SOURCE:

┌──

Les deux dispositions de l'amendement reprenaient des propositions faites par la commission des finances dans son rapport sur le secteur bancaire en octobre 1996 8( * ) et avaient essentiellement pour objet de provoquer un débat sur le problème ancien, mais toujours d'actualité, des remboursements anticipés.

Au cours de la séance publique du mercredi 12 mai, le ministre de l'économie, des finances et de l'industrie a reconnu la nécessité de procéder à des avancées sur la question des remboursements anticipés, mais n'a donné son accord qu'au second point de l'amendement présenté par votre commission, concernant la suppression de toute indemnité en cas de remboursement " contraint ".

Ayant obtenu l'assurance que la question des remboursements anticipés ferait l'objet d'une réflexion prochaine, votre commission a accepté de rectifier son amendement afin de le limiter aux seuls remboursements contraints, en prenant pour référence l'article 74 B bis du code général des impôts.

II. LE VOTE DE L'ASSEMBLÉE NATIONALE EN NOUVELLE LECTURE

En nouvelle lecture, l'Assemblée nationale a adopté un amendement de M. Jean-Jacques Jegou rectifié par un sous-amendement de M. Dominique Baert, rapporteur de la commission des finances, afin de préciser les conditions dans lesquelles toute indemnité pour remboursement anticipé sera supprimée.

└──

TRAVAIL DEMANDÉ:
1 - Dans le texte sur les remboursements anticipés, quel article du code général des impôts la commission a-t-elle pris pour référence en rectifiant son amendement ?
2 - Reprenez le texte sur les remboursements anticipés et poursuivez-le à partir de sa dernière phrase.
Le matériel qui suit est indépendant du texte précédent.

JEU DE DONNÉES:

┌──

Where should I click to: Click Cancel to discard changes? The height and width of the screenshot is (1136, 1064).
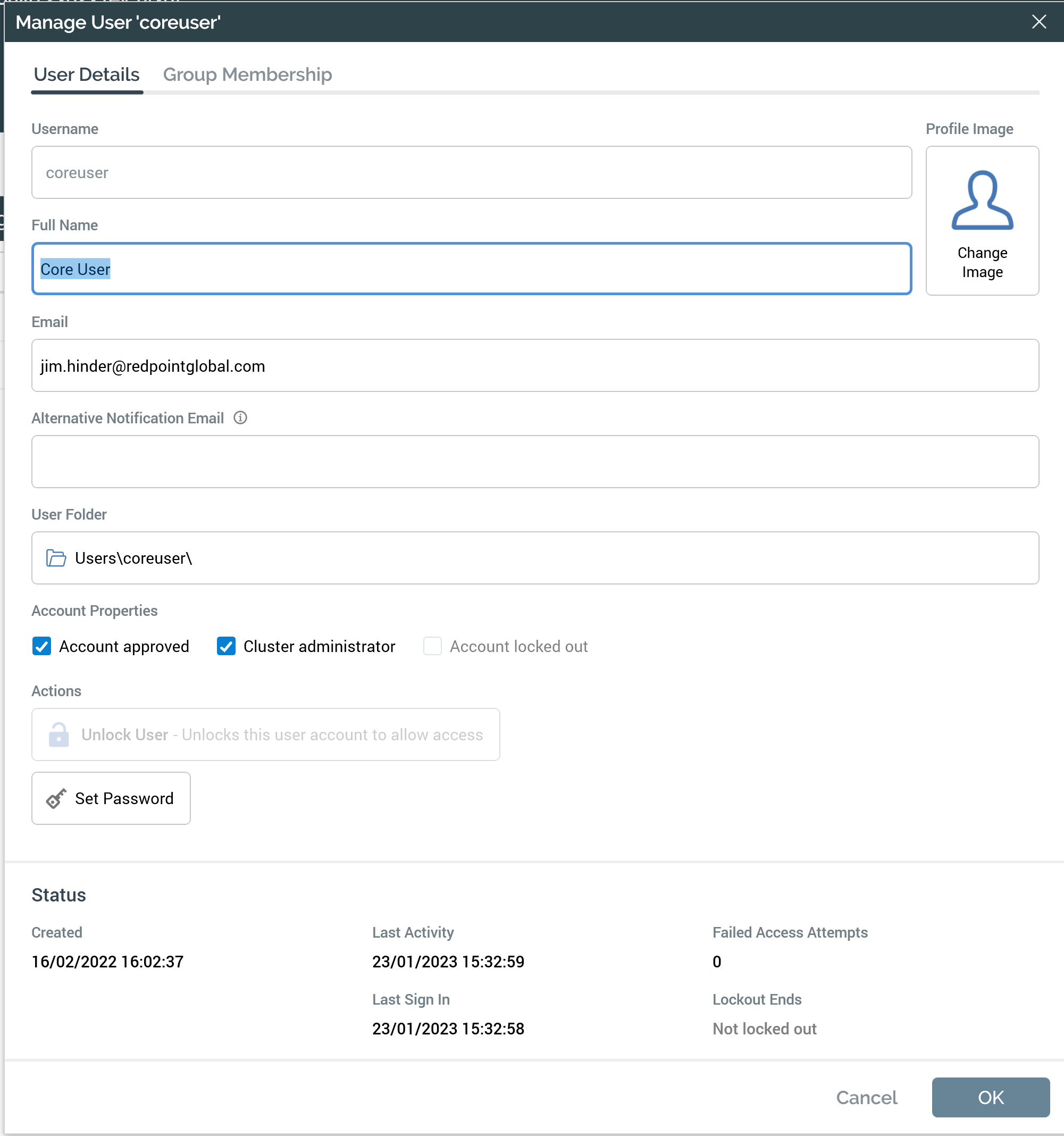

└──

RÉPONSES:
1 - L'article 74 B bis du code général des impôts.

2 -
Elle a ainsi substitué à la liste figurant à l'article 74 B bis de l'annexe II du code général des impôts une motivation représentée par " la cession du bien immobilier résultant d'un changement d'activité professionnelle ", " un décès " ou " la cessation forcée d'activité de l'emprunteur ou du conjoint ", ces événements ayant alors pour effet de supprimer toute indemnité pour remboursement anticipé.

III. LA POSITION DE VOTRE COMMISSION

Votre commission estime que la suppression de toute indemnité en cas de remboursement motivé par la cession du bien immobilier résultant d'un changement d'activité professionnelle, par un décès ou la cessation forcée d'activité de l'emprunteur ou du conjoint est une avancée.

Elle ne vous propose pas d'adopter d'amendement ayant pour objet de rétablir l'ensemble du texte qu'elle avait initialement présenté, considérant que la restriction de champ d'application de l'absence d'indemnité adoptée par l'Assemblée nationale rééquilibre le texte, dès lors que les indemnités restent plafonnées pour les remboursements de pure opportunité.

Cependant, il apparaît indispensable, pour maintenir un compromis entre les droits des emprunteurs et l'équilibre financier des futures sociétés de crédit foncier, d'engager une négociation approfondie entre les organisations de consommateurs et les professionnels du secteur bancaire, sur les remboursements anticipés.

L'excès de protection des consommateurs peut se traduire, pour ceux d'entre eux qui sont les plus susceptibles d'en bénéficier, par des difficultés d'accès au crédit, ou des coûts de crédit exagérément relevés. C'est pourquoi la suppression du plafond de 3 % du capital restant dû, indolore dans la conjoncture actuelle des taux d'intérêt, permettrait de mutualiser davantage ce risque.

Décision de la commission : votre commission a décidé de réserver sa position sur cet article.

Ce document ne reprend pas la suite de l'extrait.